[[ Record extracts open ]]

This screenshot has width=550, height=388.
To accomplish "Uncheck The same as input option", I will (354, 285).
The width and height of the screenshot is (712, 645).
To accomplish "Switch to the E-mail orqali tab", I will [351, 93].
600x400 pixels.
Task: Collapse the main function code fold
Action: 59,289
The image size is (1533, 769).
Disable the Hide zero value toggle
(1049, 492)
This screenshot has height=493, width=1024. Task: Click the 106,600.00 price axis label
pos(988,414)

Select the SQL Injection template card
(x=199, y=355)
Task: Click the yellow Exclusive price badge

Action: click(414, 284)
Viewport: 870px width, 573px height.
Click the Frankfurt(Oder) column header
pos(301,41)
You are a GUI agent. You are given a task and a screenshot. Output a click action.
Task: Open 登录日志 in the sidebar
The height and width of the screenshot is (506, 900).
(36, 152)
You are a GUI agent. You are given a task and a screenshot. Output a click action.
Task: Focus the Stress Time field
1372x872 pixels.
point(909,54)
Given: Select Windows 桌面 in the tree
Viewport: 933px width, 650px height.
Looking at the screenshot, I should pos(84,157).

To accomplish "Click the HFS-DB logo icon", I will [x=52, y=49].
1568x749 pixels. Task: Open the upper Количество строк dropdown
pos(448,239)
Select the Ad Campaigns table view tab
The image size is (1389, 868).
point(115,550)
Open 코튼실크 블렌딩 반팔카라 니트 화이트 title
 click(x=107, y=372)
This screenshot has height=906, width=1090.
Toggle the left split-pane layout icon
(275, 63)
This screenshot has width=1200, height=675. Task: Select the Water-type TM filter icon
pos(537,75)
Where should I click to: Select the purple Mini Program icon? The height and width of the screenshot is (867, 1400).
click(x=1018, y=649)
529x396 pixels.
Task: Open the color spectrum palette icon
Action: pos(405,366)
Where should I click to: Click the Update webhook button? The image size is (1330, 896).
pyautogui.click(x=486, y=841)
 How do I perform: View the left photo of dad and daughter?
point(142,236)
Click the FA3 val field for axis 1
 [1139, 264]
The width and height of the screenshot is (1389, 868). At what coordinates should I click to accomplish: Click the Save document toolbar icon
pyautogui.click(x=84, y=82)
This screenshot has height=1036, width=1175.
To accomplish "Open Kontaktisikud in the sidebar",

[[ Record extracts closed ]]

» **Exercise prompt**
In the listing above, find the line containing "1372x872 pixels." and please quote exactly that line through the last one, and no other lines.

» **Result**
1372x872 pixels.
point(909,54)
Given: Select Windows 桌面 in the tree
Viewport: 933px width, 650px height.
Looking at the screenshot, I should pos(84,157).

To accomplish "Click the HFS-DB logo icon", I will [x=52, y=49].
1568x749 pixels. Task: Open the upper Количество строк dropdown
pos(448,239)
Select the Ad Campaigns table view tab
The image size is (1389, 868).
point(115,550)
Open 코튼실크 블렌딩 반팔카라 니트 화이트 title
 click(x=107, y=372)
This screenshot has height=906, width=1090.
Toggle the left split-pane layout icon
(275, 63)
This screenshot has width=1200, height=675. Task: Select the Water-type TM filter icon
pos(537,75)
Where should I click to: Select the purple Mini Program icon? The height and width of the screenshot is (867, 1400).
click(x=1018, y=649)
529x396 pixels.
Task: Open the color spectrum palette icon
Action: pos(405,366)
Where should I click to: Click the Update webhook button? The image size is (1330, 896).
pyautogui.click(x=486, y=841)
 How do I perform: View the left photo of dad and daughter?
point(142,236)
Click the FA3 val field for axis 1
 [1139, 264]
The width and height of the screenshot is (1389, 868). At what coordinates should I click to accomplish: Click the Save document toolbar icon
pyautogui.click(x=84, y=82)
This screenshot has height=1036, width=1175.
To accomplish "Open Kontaktisikud in the sidebar",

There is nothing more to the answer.